15.      Notwithstanding the fact that the Obligations of Borrower may have been
         paid in full and this guaranty may have been returned to Guarantor, the
         obligations of Guarantor hereunder shall continue in full force and
         effect with respect to any amounts that SunTrust may ever be required
         to repay under any Bankruptcy or insolvency laws.

16.      This guaranty shall not be construed to impose any obligation on
         SunTrust to extend or continue any credit at any time.

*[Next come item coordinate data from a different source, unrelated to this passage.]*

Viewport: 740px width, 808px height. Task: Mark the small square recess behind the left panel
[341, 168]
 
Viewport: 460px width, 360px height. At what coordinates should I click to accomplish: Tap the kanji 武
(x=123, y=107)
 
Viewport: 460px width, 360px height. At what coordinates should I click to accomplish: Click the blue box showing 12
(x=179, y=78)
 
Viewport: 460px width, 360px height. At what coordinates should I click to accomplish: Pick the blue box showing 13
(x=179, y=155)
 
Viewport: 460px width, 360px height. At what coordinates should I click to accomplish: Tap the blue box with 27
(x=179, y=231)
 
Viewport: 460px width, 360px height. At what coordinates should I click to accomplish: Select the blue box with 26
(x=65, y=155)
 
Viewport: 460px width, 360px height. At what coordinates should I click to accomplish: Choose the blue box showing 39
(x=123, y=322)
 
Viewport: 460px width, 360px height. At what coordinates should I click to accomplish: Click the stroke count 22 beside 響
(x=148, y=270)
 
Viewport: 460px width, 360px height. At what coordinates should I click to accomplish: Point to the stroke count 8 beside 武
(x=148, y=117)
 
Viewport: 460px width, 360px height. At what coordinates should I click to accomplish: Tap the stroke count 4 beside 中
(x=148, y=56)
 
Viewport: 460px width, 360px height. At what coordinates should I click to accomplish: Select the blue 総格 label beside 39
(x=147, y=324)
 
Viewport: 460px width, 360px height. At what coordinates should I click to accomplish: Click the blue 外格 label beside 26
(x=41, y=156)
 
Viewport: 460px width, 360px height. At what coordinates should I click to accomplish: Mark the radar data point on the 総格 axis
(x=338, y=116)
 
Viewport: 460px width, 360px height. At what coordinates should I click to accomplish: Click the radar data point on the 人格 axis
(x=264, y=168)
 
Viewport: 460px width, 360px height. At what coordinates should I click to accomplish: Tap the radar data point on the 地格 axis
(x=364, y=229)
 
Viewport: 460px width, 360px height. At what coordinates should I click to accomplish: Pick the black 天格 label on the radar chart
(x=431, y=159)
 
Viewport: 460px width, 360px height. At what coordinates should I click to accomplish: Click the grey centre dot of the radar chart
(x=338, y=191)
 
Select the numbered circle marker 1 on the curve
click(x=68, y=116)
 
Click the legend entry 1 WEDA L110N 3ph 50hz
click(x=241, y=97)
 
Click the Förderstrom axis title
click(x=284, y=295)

17.      Each reference herein to SunTrust shall be deemed to include its
         successors and assigns, in whose favor the provisions of this guaranty
         shall also inure. Each reference herein to Guarantor shall be deemed to
         include heirs, executors, administrators, legal representatives,
         successors and assigns, all of whom shall be bound by the provisions of
         this guaranty.






18.      Guarantor agrees that certain material events and occurrences relating
         to this guaranty bear a reasonable relationship to the laws of
         Virginia. This guaranty shall be governed by the laws of Virginia and,
         unless applicable law provides otherwise, in the event of any legal
         proceeding arising out of or related to this guaranty, the Guarantor
         consents to the jurisdiction and venue of any court located in
         Virginia. To the extent that any provision in this guaranty is
         inconsistent with applicable law, SunTrust will comply with applicable
         law.

19.      Guarantor hereby duly constitutes and appoints R. Grayson Goldsmith and
         William H. Tuttle as its true and lawful attorney-in-fact in its name,
         place and stead, and upon the occurrence of an event of default, to
         confess judgment against it in the Circuit Court for the Roanoke,
         Virginia, upon this guaranty and all amounts owed hereunder, including
         all costs of collection, attorneys' fees and court costs, hereby
         ratifying and confirming the acts of the attorney-in-fact as if done by
         itself, expressly waiving benefit of any homestead or other exemption
         laws.

WAIVER OF JURY TRIAL. GUARANTOR AND SUNTRUST HEREBY KNOWINGLY, VOLUNTARILY,
INTENTIONALLY, AND IRREVOCABLY WAIVE, TO THE FULLEST EXTENT PERMITTED BY
APPLICABLE LAW, THE RIGHT EITHER OF THEM MAY HAVE TO A TRIAL BY JURY IN RESPECT
TO ANY LITIGATION, WHETHER IN CONTRACT OR TORT, AT LAW OR IN EQUITY, BASED
HEREON OR ARISING OUT OF, UNDER OR IN CONNECTION WITH THIS GUARANTY AND ANY
OTHER DOCUMENT OR INSTRUMENT CONTEMPLATED TO BE EXECUTED IN CONJUNCTION WITH
THIS GUARANTY, OR ANY COURSE OF CONDUCT, COURSE OF DEALING, STATEMENTS (WHETHER
VERBAL OR WRITTEN) OR ACTIONS OF ANY PARTY HERETO. THIS PROVISION IS A MATERIAL
INDUCEMENT FOR SUNTRUST ENTERING INTO OR ACCEPTING THIS GUARANTY. FURTHER,
GUARANTOR HEREBY CERTIFIES THAT NO REPRESENTATIVE OR AGENT OF SUNTRUST, NOR
SUNTRUST'S COUNSEL, HAS REPRESENTED, EXPRESSLY OR OTHERWISE, THAT SUNTRUST WOULD
NOT, IN THE EVENT OF SUCH LITIGATION, SEEK TO ENFORCE THIS WAIVER OF RIGHT TO
JURY TRIAL PROVISION.

The undersigned Guarantor has read, understands and agrees to the provisions of
this guaranty and has executed the same voluntarily, with full authority and
with the intent to be legally bound by its terms, conditions and obligations.


RGC Resources, Inc.


By:s/John B. Williamson, III

John B. Williamson, III, Chairman/CEO
Name and title, printed or typed

The corporate name must be signed by a duly authorized officer, and SunTrust
files must contain a corporate resolution authorizing the guaranty.